Parable of the Sower
Who am i?
A beautiful song called “who am I” by the band “Casting Crowns” asks the question: “who am I, that the Lord of all the earth, would care to know my name, would care to feel my hurt?”
You are at an age where you are more and more working out who you are. I know this, I remember this, and I pray to God that you do a better job of it than I did at your age. It is not always an easy time.
Who am i? It is a question that you can ask about all sorts of issues, when moving out from under your parents beliefs and likes, to owning your own.
Who am I when it comes to my political beliefs? Who am I when it comes to my tastes in clothes, in food, in cars, in music, in relationships?
Who am I in this story? In the parable of the sower? The seed is the word of God we are told. So we are the soil, and the harvest or the yield depends on what sort of soil it is that the seed falls upon.
But what type of soil am i? Is there anything I can do about it? Because if you think about it, the soil played no part in becoming what it is. Did the soil that was rocky do anything wrong, or did the other soil intend to have weeds in it, or did the other type mean to get compacted into a path?
If we are the soil, as the parable seems to suggest, then we have no control over what sort of soil we will be.
But that also doesn’t mean that what we are an accident.
As much as you might step out from behind the faith and understanding of your parents and own your faith and opinions for yourself, remember to take with you the good bits, remember the wisdom in their sayings. You just might surprise them, like I surprised my mum who, whenever I repeat her wise sayings, remarks that she had no idea that I was listening when I was a teenager. But I was.
And one of those sayings of my mother was: “there but for the grace of God go you”. Meaning? If you think you are good soil, and if you produce a rich harvest for God in the world, it had nothing to do with you. You did nothing to earn it. All glory goes to God. Why were we born in a free, rich country and not into a slum in Calcutta or Johannesburg? We brought nothing, we did nothing to earn it. God made us the soil we are and it was not by accident, it was for a reason. So we trust God, even if we can’t see what that reason and purpose are, we thank God and try to use what he has given us for others.
And then, we thank our parents. One of my sayings, which I like to think is pretty wise, (so you might want to listen to this one too) and which I like to use often, is something along the lines of : “We stand on the shoulders of those who have gone before”. What does this mean? If we are able to accomplish anything, if we can see a long way down the road, if we can build anything good, do anything good, it is only because we have a good foundation, someone is carrying us on their shoulders, someone has fought the same battles we face, and generations of hard-working loving faithful people have handed on to us everything that we have.

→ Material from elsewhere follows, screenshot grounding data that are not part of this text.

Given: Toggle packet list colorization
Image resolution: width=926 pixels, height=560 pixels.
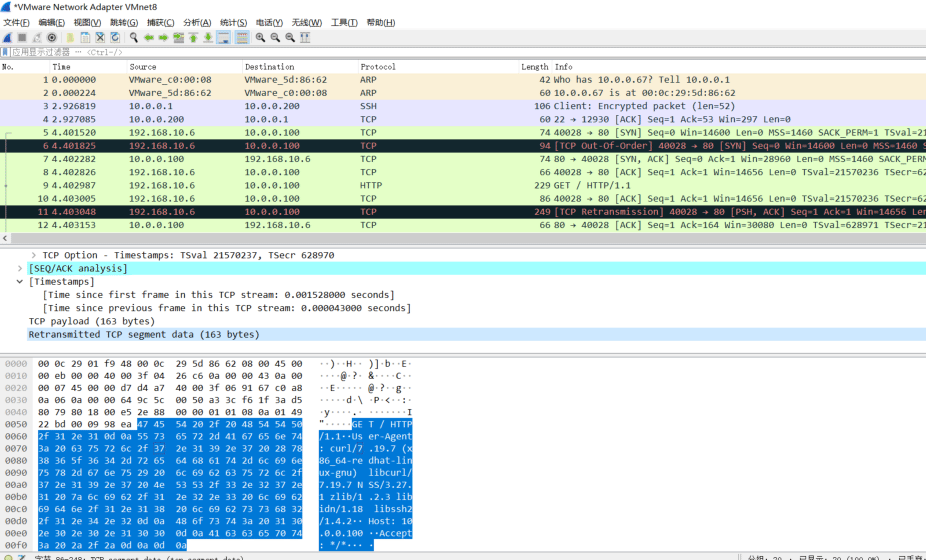Looking at the screenshot, I should point(242,38).
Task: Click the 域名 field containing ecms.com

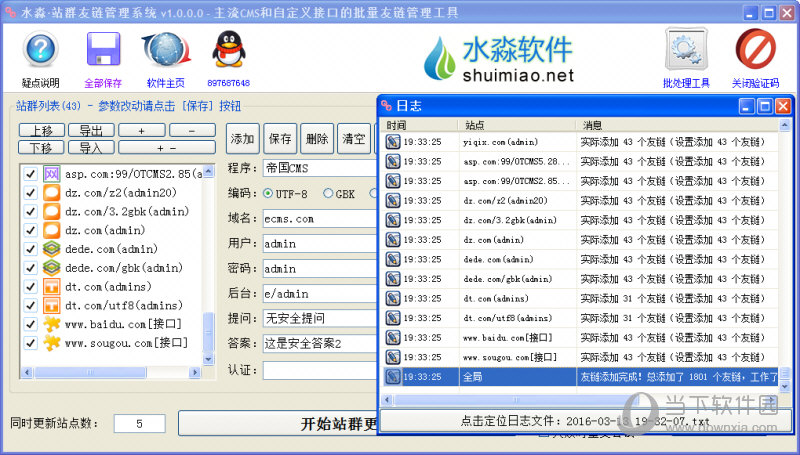Action: click(318, 218)
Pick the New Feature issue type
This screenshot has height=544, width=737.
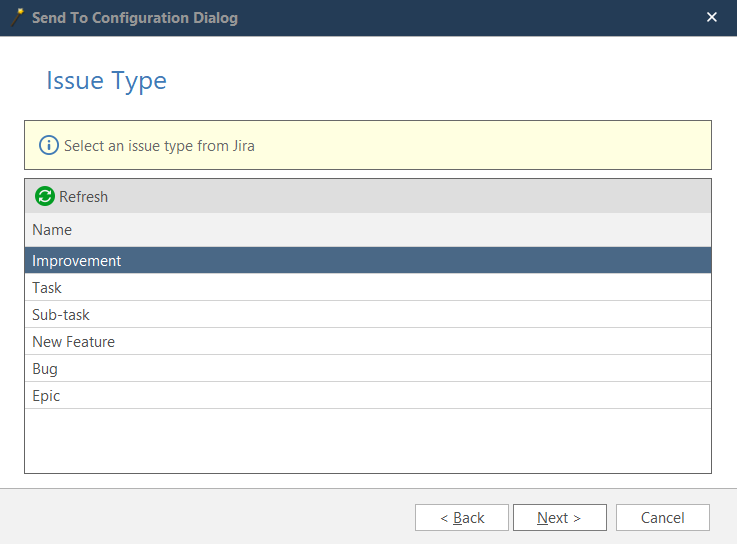(73, 342)
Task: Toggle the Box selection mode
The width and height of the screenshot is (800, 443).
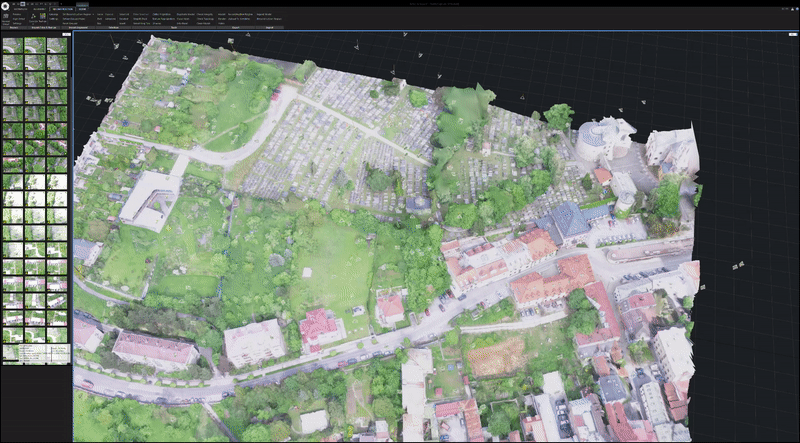Action: (x=100, y=24)
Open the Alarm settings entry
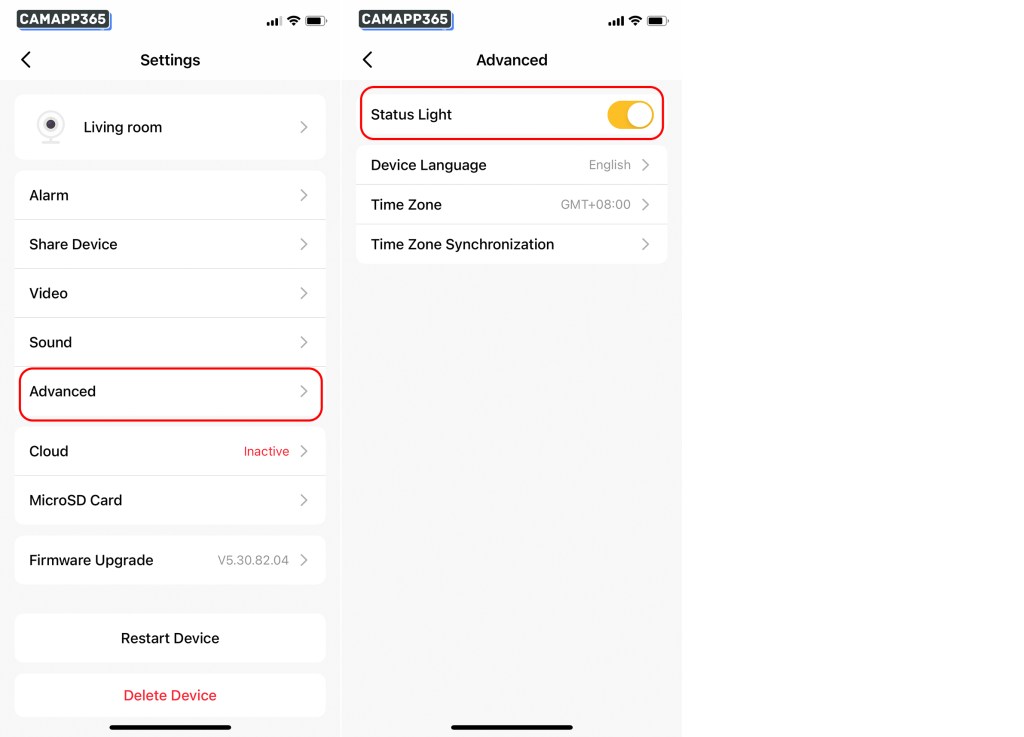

We owe it to them to do whatever we can. To work as hard as we can to hand on the faith to the next generations, to love, to make the world better, not worse, by our being in it. To realise our potential.
What sort of soil am I in the parable of the sower? There will be times in your life when you will be able to identify with every type of soil mentioned. But the rocky times are not the end. The weedy times are not the end. We are not defined by these times. We need to look at the big picture.
Those who are fighting and have fought this battle of the faith along with you will tell you that there were times in their lives when their faith was rocky, there were times when it was almost choked out by the cares of this world, the temptation to love money and possessions too much, times when they didn’t understand God, times when they felt barren and dry, but look around you!: they are here.
So don’t be too hard on yourselves in the hard times, but know where to come to reconnect. Do not try to live out your life and faith alone.
And know this for sure: At the end of the chorus of that song I mentioned right at the start of the sermon, the singer finished with these words: you’ve told me who I am: I am yours.
God has made promises to you in your baptism that he has always kept, and will always keep. No matter how far you wonder he will always be here, no matter how rocky or withered up your faith feels, that does not change who God is, and it certainly does not change how he sees you. And that is an important message for all of us, young adults in the faith and senior adults.
We are not God’s children IF, God does not love us WHEN. God loves us. The cross of Jesus demonstrates that to us. The empty tomb of Jesus proves that to us.
He has told us who we are. We are his.
Now, tomorrow, for the rest of your lives, and for the life to come.